Thematisch geht es dabei einerseits um die Fortsetzung der Sparbemühungen
(teilweise Verlagerung der medizinischen Massnahmen in die Krankenversicherung
oder zumindest Angleichung des Leistungsniveaus), andererseits aber
auch um die Prüfung neuer Modelle für die Finanzierung
von Pflege und Betreuung ("Assistenzentschädigung")
sowie von Anreizmodellen zur Förderung der Eingliederung in
den Arbeitsmarkt. Wie weit die Verwaltung dabei auch bereit ist,
völlig neue Ideen aufzunehmen und umzusetzen, wird sich noch
weisen müssen...
Neuer
Finanzausgleich Bund Kantone
Bereits
1998 werden im Rahmen des Grossprojekts für einen neuen Finanzausgleich
und eine neue Aufgabenteilung zwischen Bund und Kantonen erste Weichen
gestellt: Im Spätherbst ist der Start zur Vernehmlassung über
eine Reihe von Verfassungsund Gesetzesvorlagen vorgesehen, welche
unter anderem auch die Invalidenversicherung massiv tangieren: Denn
was die verwaltungsinternen Arbeitsgruppen hier vorschlagen, ist
nichts anderes als die Demontage des Eingliederungssystems der IV,
welche bisher in einer fruchtbaren Ergänzung von individuellen
und kollektiven Leistungen des Ziel einer bestmöglichen Integration
behinderter Menschen in das berufliche und soziale Leben zu verwirklichen
versucht hat. Bedroht sind einerseits die individuellen IV-Massnahmen
im schulisch - pädagogischen Bereich, anderseits aber auch
die Beiträge an Sonderschulen, Eingliederungsstätten,
geschützte Werkstätten, Wohnheime, Ausbildungsstätten,
Transportdienste und Beratungsstellen der Behindertenhilfe.

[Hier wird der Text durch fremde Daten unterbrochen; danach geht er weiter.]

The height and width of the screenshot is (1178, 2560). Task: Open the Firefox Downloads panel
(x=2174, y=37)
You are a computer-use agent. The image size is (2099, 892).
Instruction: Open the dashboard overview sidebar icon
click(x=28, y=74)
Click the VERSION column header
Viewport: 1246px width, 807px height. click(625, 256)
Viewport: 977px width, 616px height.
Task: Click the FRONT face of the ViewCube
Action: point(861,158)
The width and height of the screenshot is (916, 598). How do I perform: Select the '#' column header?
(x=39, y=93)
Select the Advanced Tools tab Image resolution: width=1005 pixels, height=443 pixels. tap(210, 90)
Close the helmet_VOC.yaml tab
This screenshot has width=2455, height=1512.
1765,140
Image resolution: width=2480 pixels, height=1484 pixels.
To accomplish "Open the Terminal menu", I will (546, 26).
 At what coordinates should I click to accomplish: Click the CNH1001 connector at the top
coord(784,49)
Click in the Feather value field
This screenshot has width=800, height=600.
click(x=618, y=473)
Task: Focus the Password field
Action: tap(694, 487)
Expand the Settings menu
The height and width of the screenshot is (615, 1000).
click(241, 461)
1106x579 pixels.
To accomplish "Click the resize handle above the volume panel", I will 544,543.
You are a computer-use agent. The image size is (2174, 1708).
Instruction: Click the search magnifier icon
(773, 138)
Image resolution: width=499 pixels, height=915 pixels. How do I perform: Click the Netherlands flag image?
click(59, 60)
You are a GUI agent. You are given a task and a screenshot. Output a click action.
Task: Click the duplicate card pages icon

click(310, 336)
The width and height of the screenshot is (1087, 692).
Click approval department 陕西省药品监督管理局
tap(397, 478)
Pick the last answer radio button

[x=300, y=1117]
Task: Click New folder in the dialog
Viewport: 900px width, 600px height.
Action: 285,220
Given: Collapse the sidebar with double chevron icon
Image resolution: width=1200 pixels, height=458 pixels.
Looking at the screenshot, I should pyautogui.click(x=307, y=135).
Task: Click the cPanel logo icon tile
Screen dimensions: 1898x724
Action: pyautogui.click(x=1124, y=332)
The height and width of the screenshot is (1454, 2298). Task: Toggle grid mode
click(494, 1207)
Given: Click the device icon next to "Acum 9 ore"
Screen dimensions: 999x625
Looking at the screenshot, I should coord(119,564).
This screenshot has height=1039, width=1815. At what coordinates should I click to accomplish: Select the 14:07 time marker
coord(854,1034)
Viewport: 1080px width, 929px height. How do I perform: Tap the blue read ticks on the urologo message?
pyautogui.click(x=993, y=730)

Die IV soll sich aus all diesen Bereichen zurückziehen, welche
Aufgaben von den Kantonen zu übernehmen wären. Es braucht
kaum viel Phantasie um zu erahnen, dass in einem solchen Fall bald
einmal alle Ansätze einer gesamtschweizerischen Behindertenpolitik
verschwinden und an ihre Stelle 26 verschiedene kantonale Konzepte
mit inhaltlich und leistungsmässig höchst unterschiedliche
Angebote treten würden. Gegen dieses Projekt ist deshalb bereits
entschiedener Widerstand angekündigt worden.
Zusammenfassung
Dank
der Invalidenversicherung konnte seit 1960 die berufliche und soziale
Integration behinderter Menschen stetig verbessert werden. Nun drohen
aber die Entwicklung des Arbeitsmarktes auf der einen Seite und
Gesetzesprojekte mit erklärten oder nicht erklärten Sparzielen
anderseits das Aufgebaute wieder in Frage zu stellen.
Es
wird deshalb einer guten politischen Präsenz bedürfen,
um einen grösseren Schaden zu vermeiden. Es wäre allerdings
verfehlt, in eine reine Defensivstrategie zu verfallen; neue Ideen
und Modelle sollen durchaus auch heute und in Zukunft Platz finden-
wenn sie wirklich im Interesse einer aktiven Teilnahme behinderter
Menschen am gesellschaftlichen Leben entwickelt werden.